No mesmo dia em que o aviso saiu corri
ao setor indicado. Enquanto olhava o chão com afinco achei uma
camisinha usada, um papel amassado em forma de bolinha diminuta
(abri-o, curiosamente, e ali estava escrita a palavra “imagem” em
vermelho – propaganda de loja de cosméticos), um lenço de papel
usado (com a marca “ex” impressa em alto relevo na folha) e um
pequeno espelho de bolsa. Corri, em seguida, para a porta da casa
de Máximo Augusto. Lá já havia oito pessoas em frente à porta. Cada
uma levava alguma coisa nas mãos, todas em frascos transparentes de
vidro: migalhas de pão, uma borboleta viva, pétalas de rosas
envelhecidas pelo tempo, azeite de oliva, uma mecha de cabelos, um
caramujo vivo, uma aranha viva e uma bolinha de papel pautado
amassada. Eu levei o espelhinho.
O criado de Máximo Augusto fez entrar as
pessoas uma a uma. Seu patrão estava na sala principal da casa,
sorridente, apaziguado, atento. Aceitou tudo o que se lhe
apresentou, e retribuiu a cada um: um pão, uma roseira plantada num
vaso, um ramo de oliva verde conservado em soro fisiológico, óleo
aromático, uma caixa com folhas de alface, um tronco seco de
flamboyant e um caderno volumoso, com pauta. Todos e cada um nada
disseram. Aparentemente, gostaram da recompensa. Quando chegou a
minha vez ele pediu licença aos demais com toda a educação que lhe é
peculiar e me chamou, reservadamente, ao seu gabinete.
Disse-me, sacudindo energicamente meu
ombro enquanto andávamos:
– Então, o que bebe?
– Não bebo, obrigado.
– Mas nem um suco?
– Um copo de água está perfeito.
Máximo Augusto pediu ao criado para
providenciar as bebidas – para si, um Gin Fizz. Pois então, senhor.
Luciano Travolta.
... Luciano Travolta... É o escritor de
romances, não é? Luciano Travolta...Os Escombros da Cidade, Meu Pé
de Pau Brasil – que foi apontado em “Os mais lidos”, na Folha de São
Paulo em seis meses consecutivos, estou certo? Sou seu leitor,
parabéns. O seu personagem, Desiderio Arabutã, dá nome à rua que
moro, percebeu isso? Foi nesse personagem histórico que o senhor se
baseou para extrair o nome do seu protagonista, não é?
– Isso mesmo.
– Como adivinhou que o objeto perdido
foi o espelho?
– Não adivinhei não. Foi o único objeto
que encontrei no local indicado que não parecia com algo jogado como
imprestável. Mas fiquei em dúvida, pois é um espelho feminino.

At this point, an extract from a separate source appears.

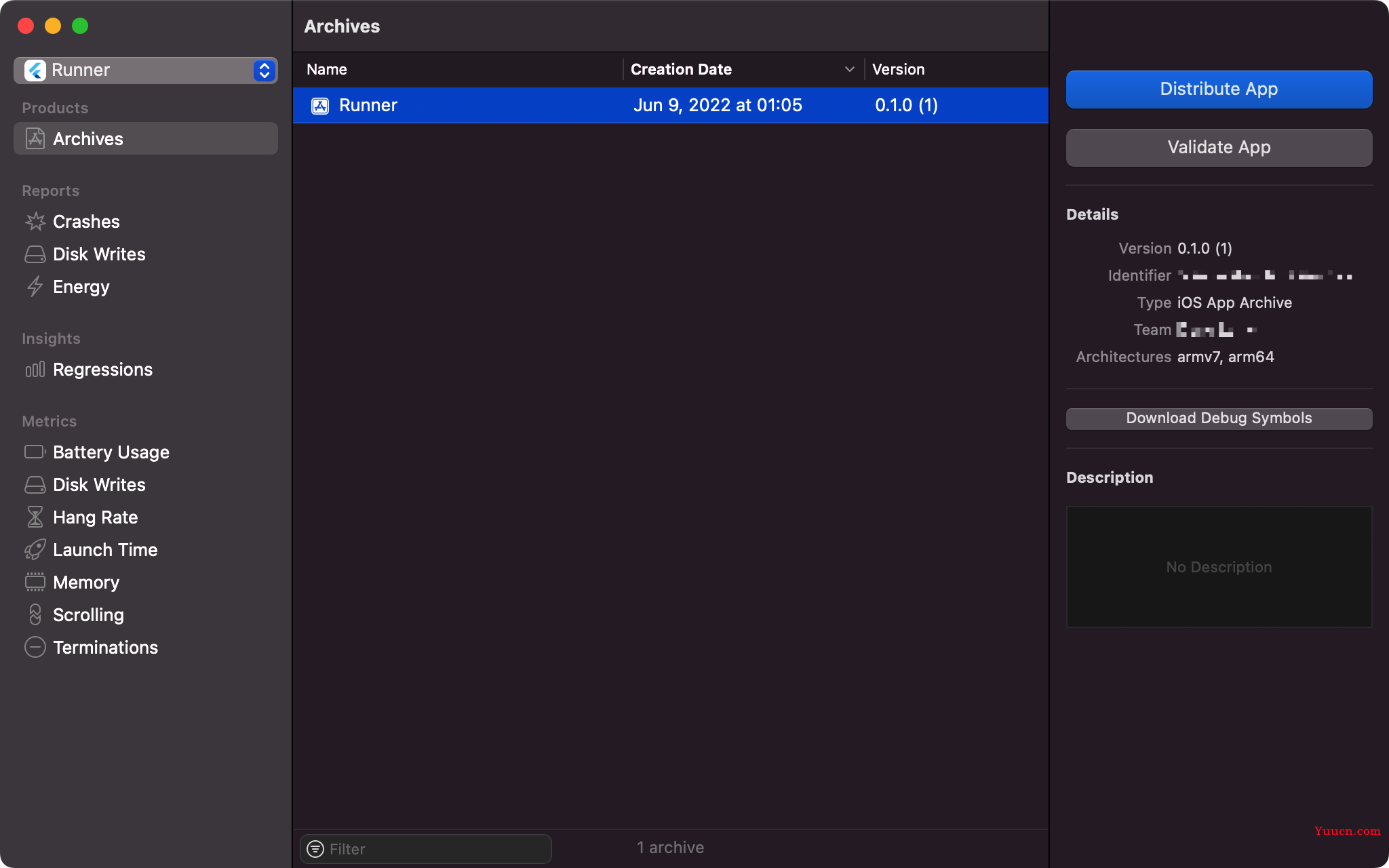Click the Disk Writes metrics icon

coord(34,485)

Depois de um longo silêncio, Máximo
Augusto falou:
– Desejo contrair matrimônio. Só posso
imaginar essa situação concretizando-se, se eu puder meditar à
sombra de algo. Desejo contrair matrimônio para meditar à sombra de
minha própria imagem conforme vista por outrem além de mim mesmo.
Ou mesmo, à sombra de chifres de alce, já que a sombra desses cornos
é provavelmente suficiente. Evito outros tipos, como os de touro, de
bode, ou de bode montês. De búfalo, nem pensar, são muito arreados e
propiciam a incidência dos raios solares em plena testa. Pensei em
Miranda Citeréa, a viúva do pobre Malvindo Palermo.

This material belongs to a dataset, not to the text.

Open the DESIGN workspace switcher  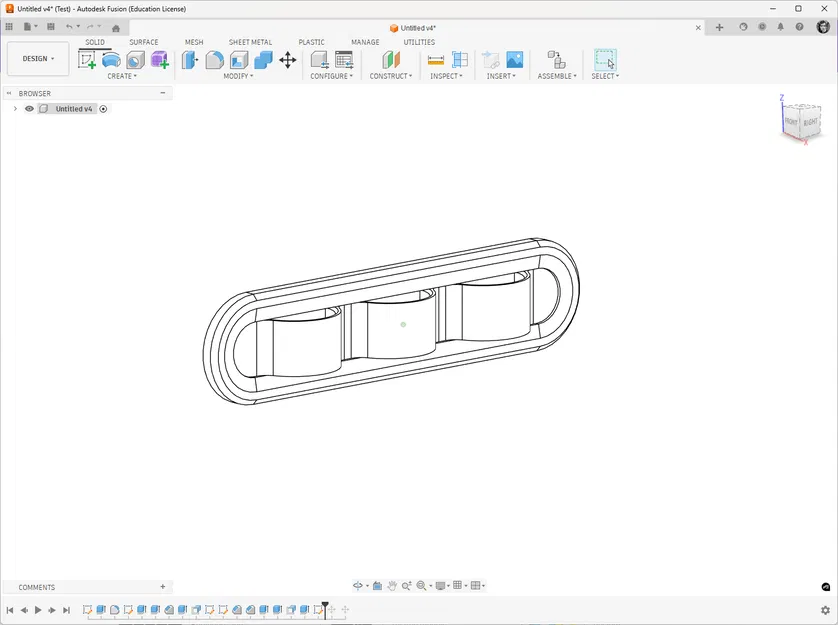(37, 58)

Essa mulher, além de ser formosíssima,
aceitaria de bom grado um casamento de conveniência. Assim sendo, e
conforme o figurino de nossa época, não tardará em trair-me, pois as
mulheres são assim mesmo, e este é um problema insolúvel a meu ver.
A única coisa que me preocupa é quem ela escolherá por amante, pois
alguns homens, ao possuírem a mulher alheia, insistem em colocar na
testa do marido chifres de veado; outros, de búfalo; outros ainda,
de anta; mais outros, de carneiro. E o que me interessa realmente, é
meditar sem sobressaltos.
Insinuei:
– E o senhor acha que eu...?
Contestou:
– Não, de modo algum. O senhor faria
crescer em mim um complexo que Freud explica como de unicórnio. O
senhor sabe como são os unicórnios, não sabe? Claro que sabe.
Habitavam nos confins da Mata Atlântica, quando havia Mata
Atlântica. Agora que predadores a depauperaram, o unicórnio vive até
nos zoológicos municipais. Vou lhe contar um pouco sobre os
unicórnios. Não é possível domesticar um unicórnio. Mesmo porque,
assim que avista um ser humano, volatiliza-se.
Ingressei na fala de Máximo Augusto com
determinação:
– E o senhor sabe que, nesse momento,
seu único chifre cai por terra e ali fica em pé, como se fora um
broto recém-plantado, e, logo em seguida, põe folhas e frutos? As
folhas são delicadas como as da avenca, mas os frutos são
estarrecedores: grandes, viçosos, em tons de rosa ao vermelho
encarnado. Podem ser perigosíssimos para raparigas em flor, se
usados com leite em forma de “vitamina“ – designação brasileira para
mistura de frutas ou de uma só fruta com leite, no liquidificador.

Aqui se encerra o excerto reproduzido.